§ WORK TO COMPLETE: Please report how many lines below contain "info", writing nothing except the number.

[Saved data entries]
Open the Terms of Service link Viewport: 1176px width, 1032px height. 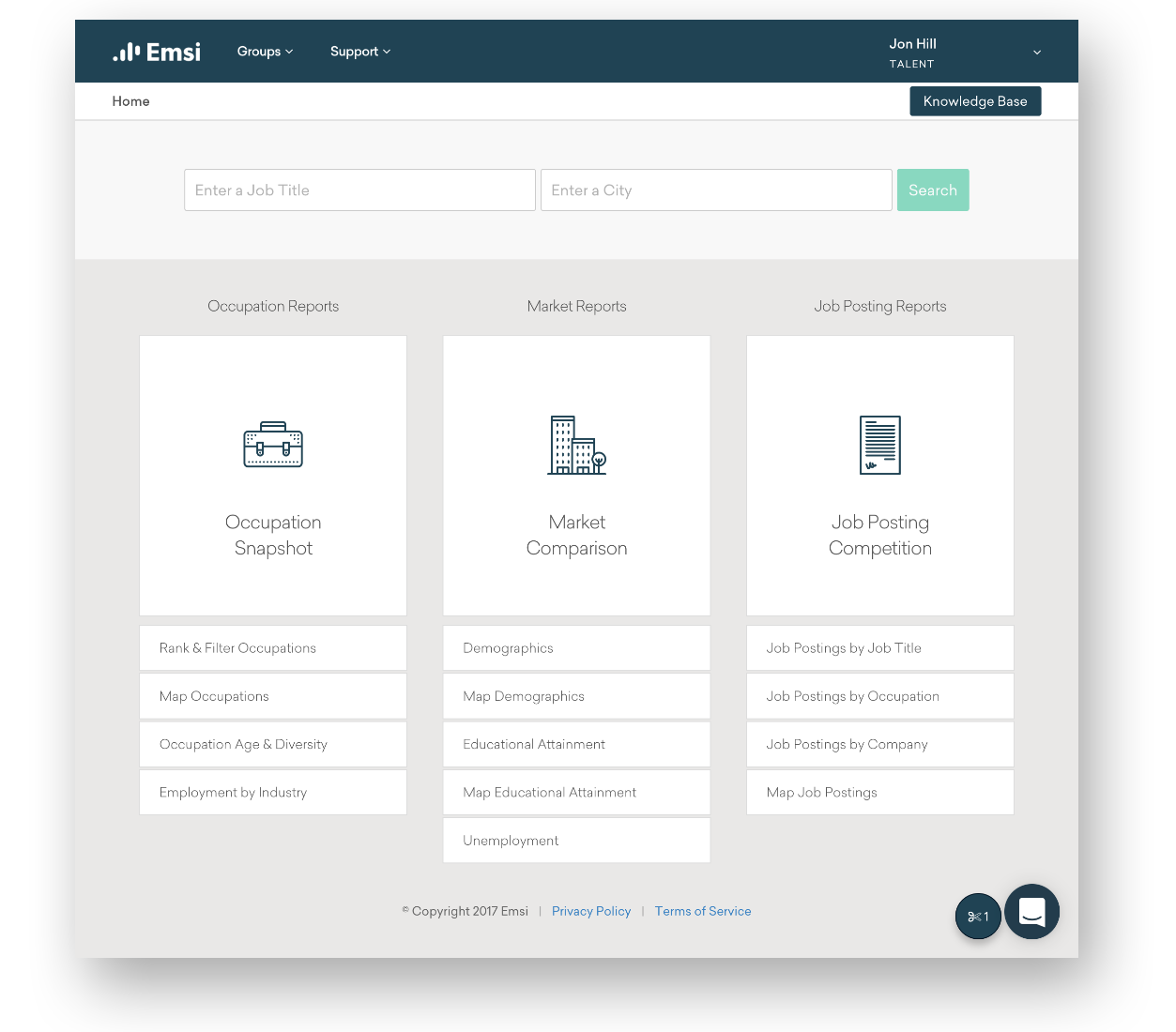(703, 911)
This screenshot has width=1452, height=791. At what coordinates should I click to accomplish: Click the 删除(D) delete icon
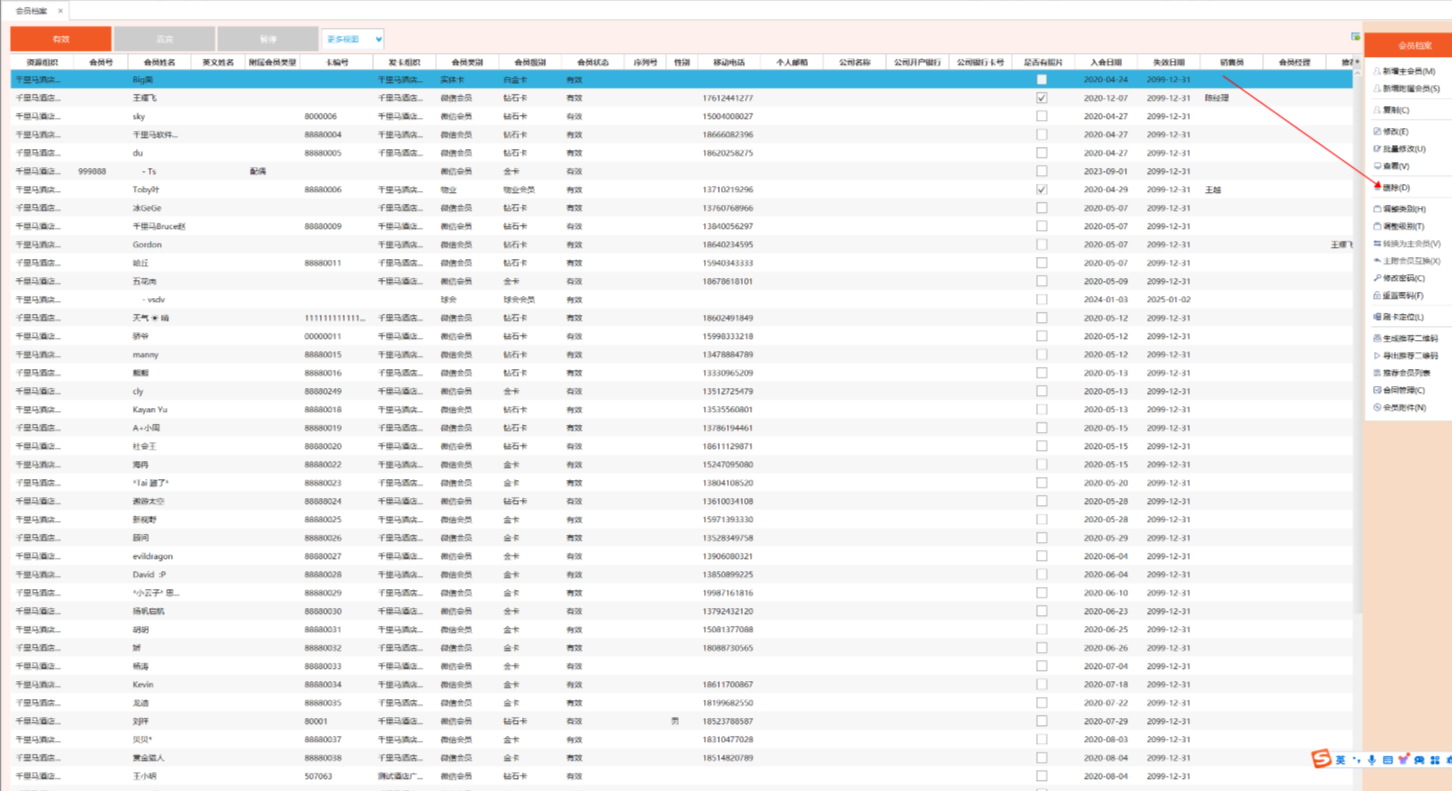pyautogui.click(x=1378, y=187)
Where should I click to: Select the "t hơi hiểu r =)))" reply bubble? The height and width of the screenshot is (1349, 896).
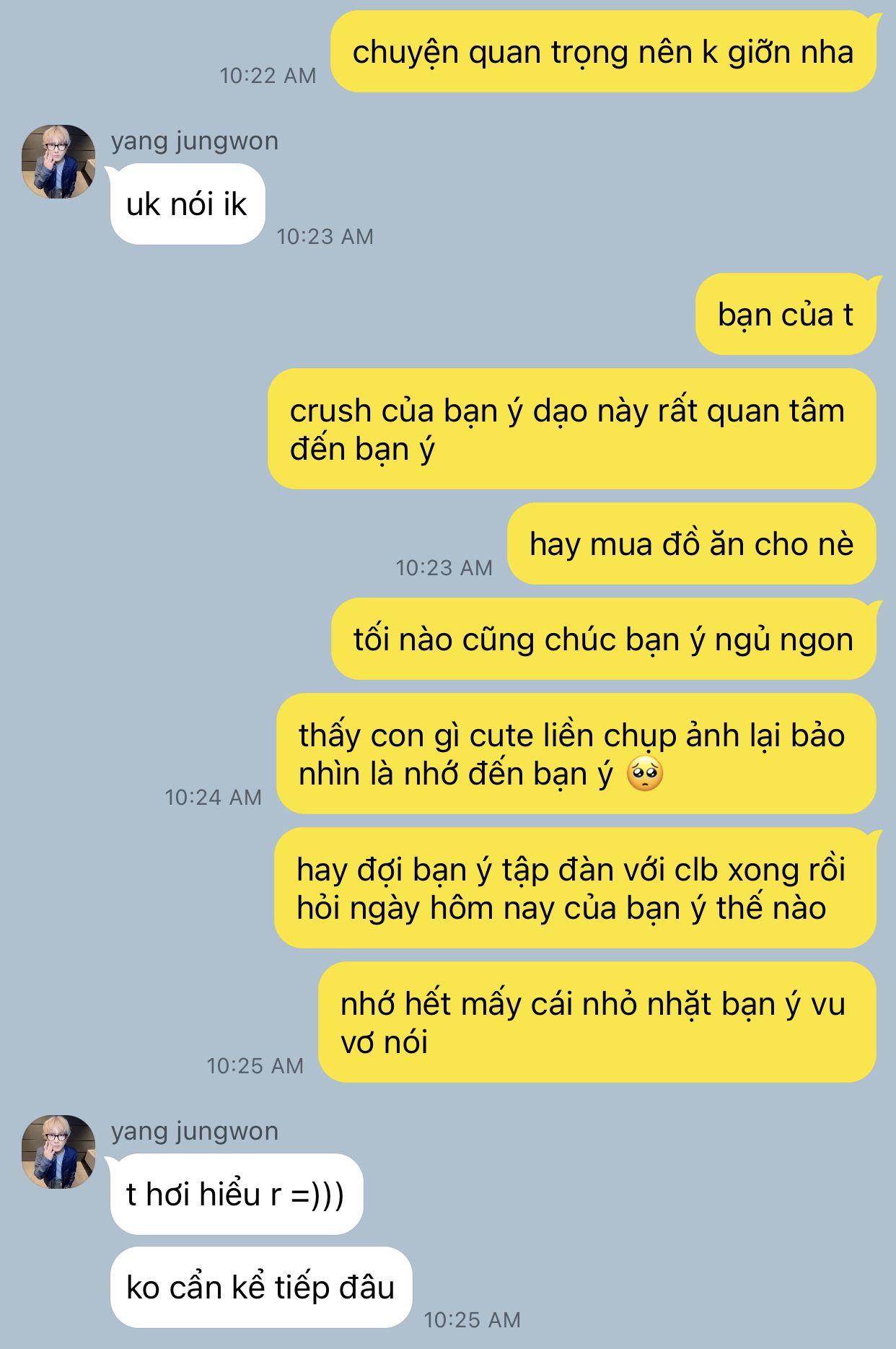(237, 1195)
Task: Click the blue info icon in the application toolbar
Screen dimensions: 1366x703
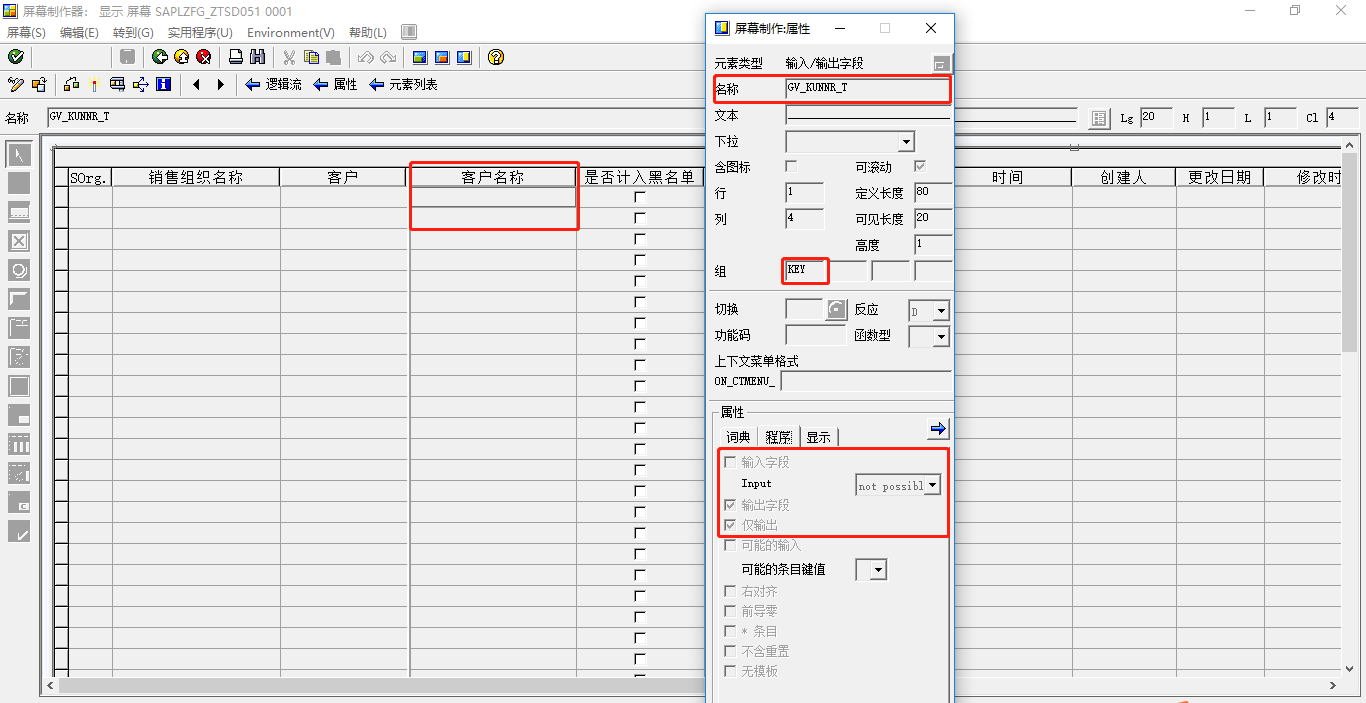Action: click(x=162, y=85)
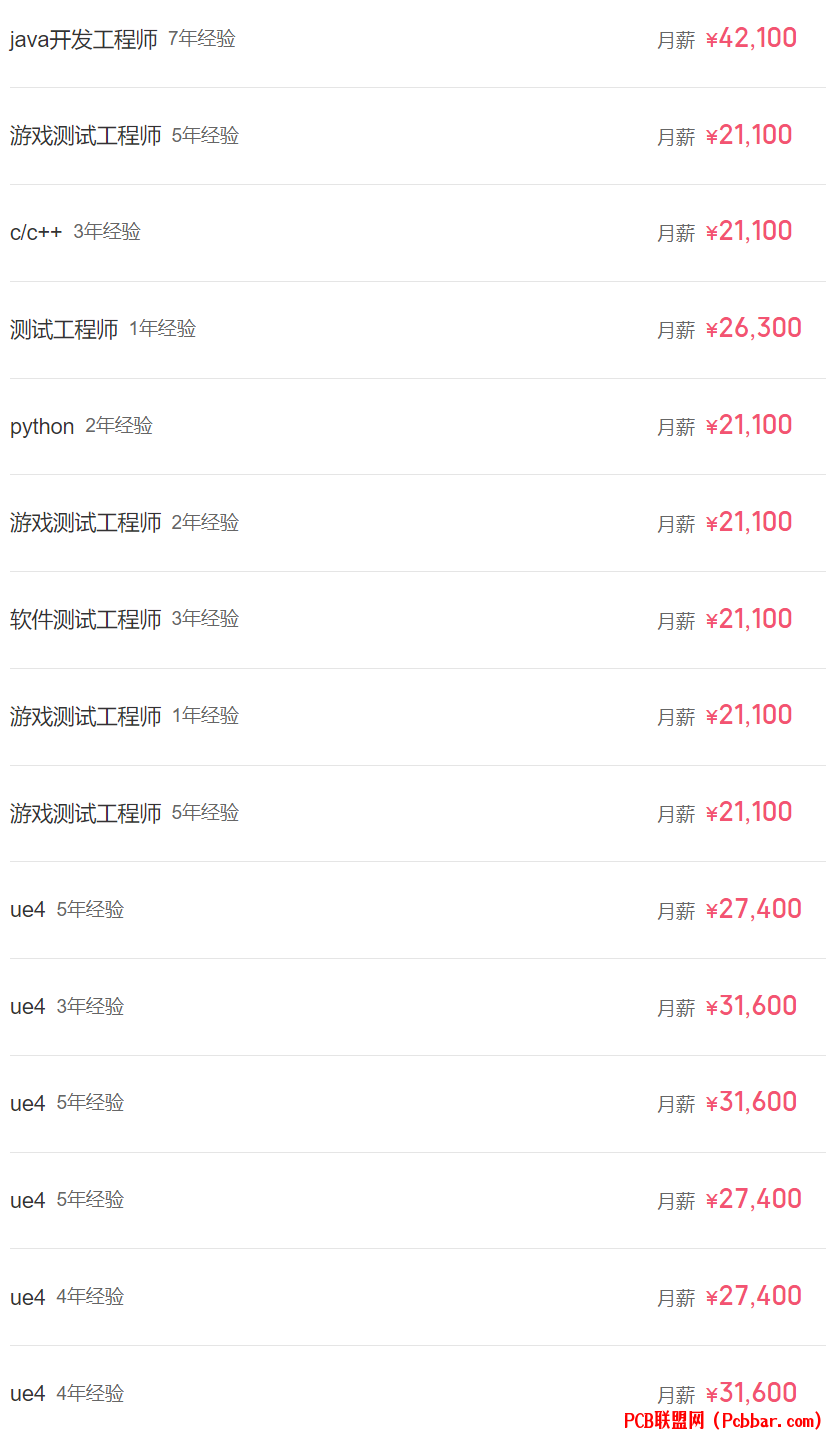Click ¥27,400 salary in ue4 4年经验 row
Viewport: 826px width, 1435px height.
click(754, 1296)
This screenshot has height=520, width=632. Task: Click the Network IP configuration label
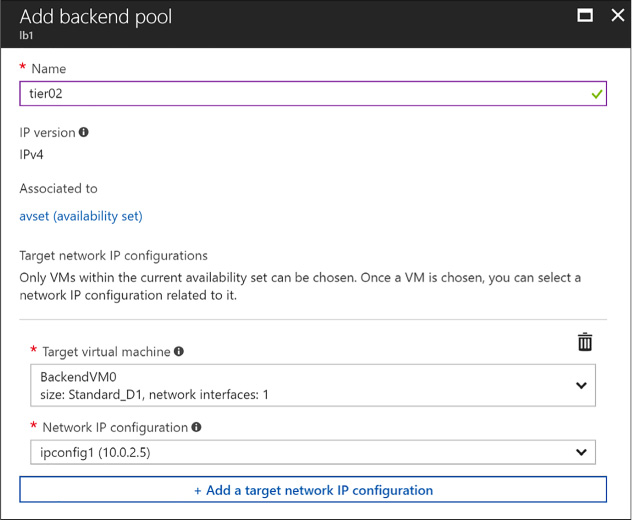click(115, 427)
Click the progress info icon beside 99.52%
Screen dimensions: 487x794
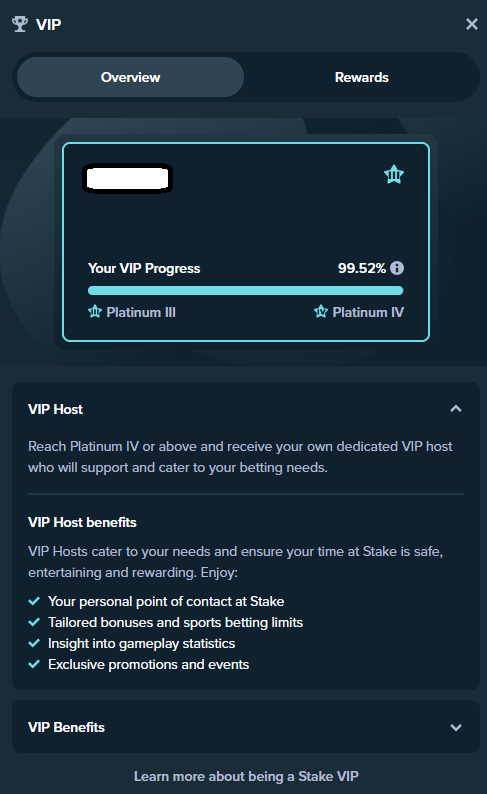[397, 268]
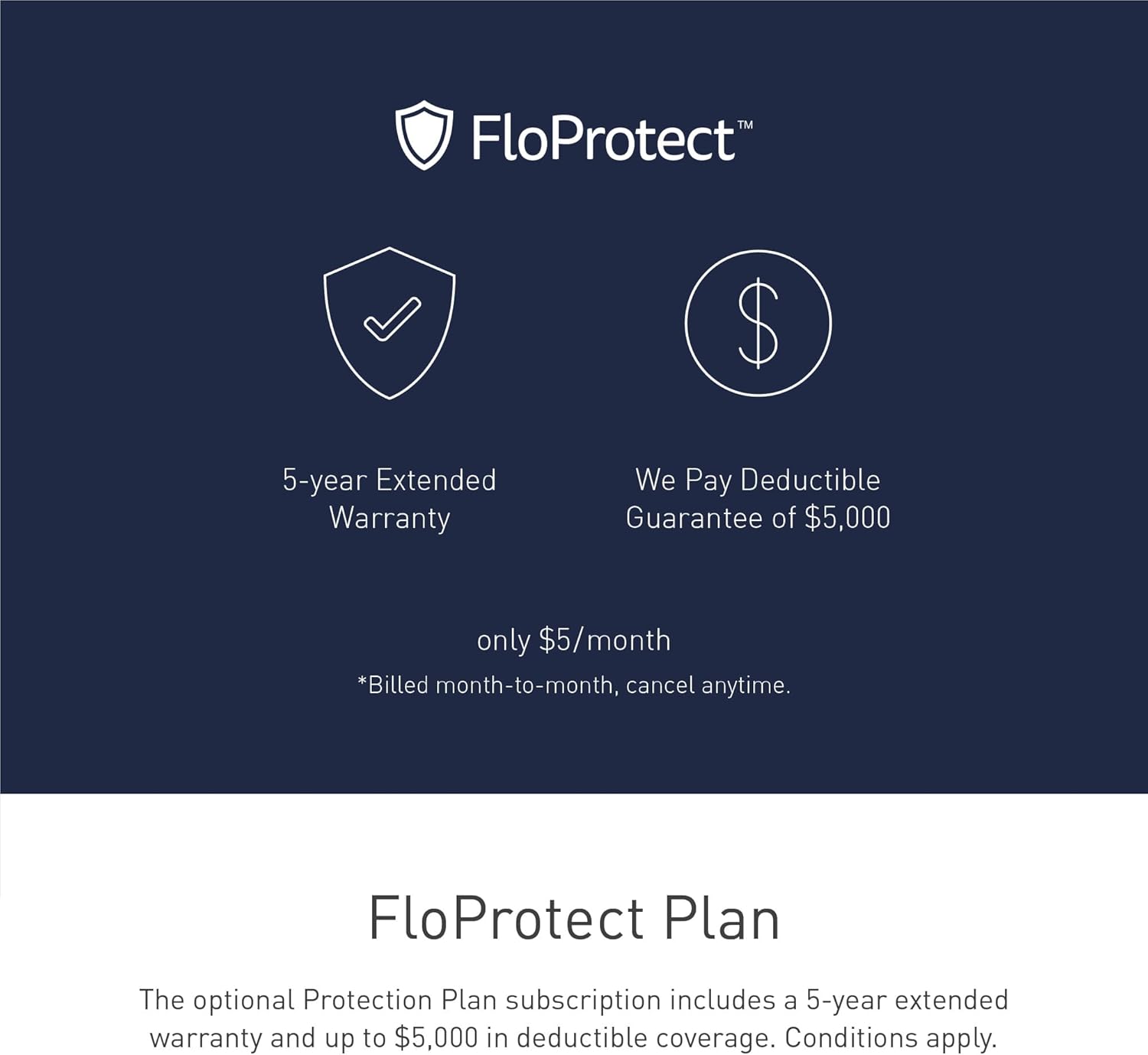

§ OUTPUT OF THE TASK: 2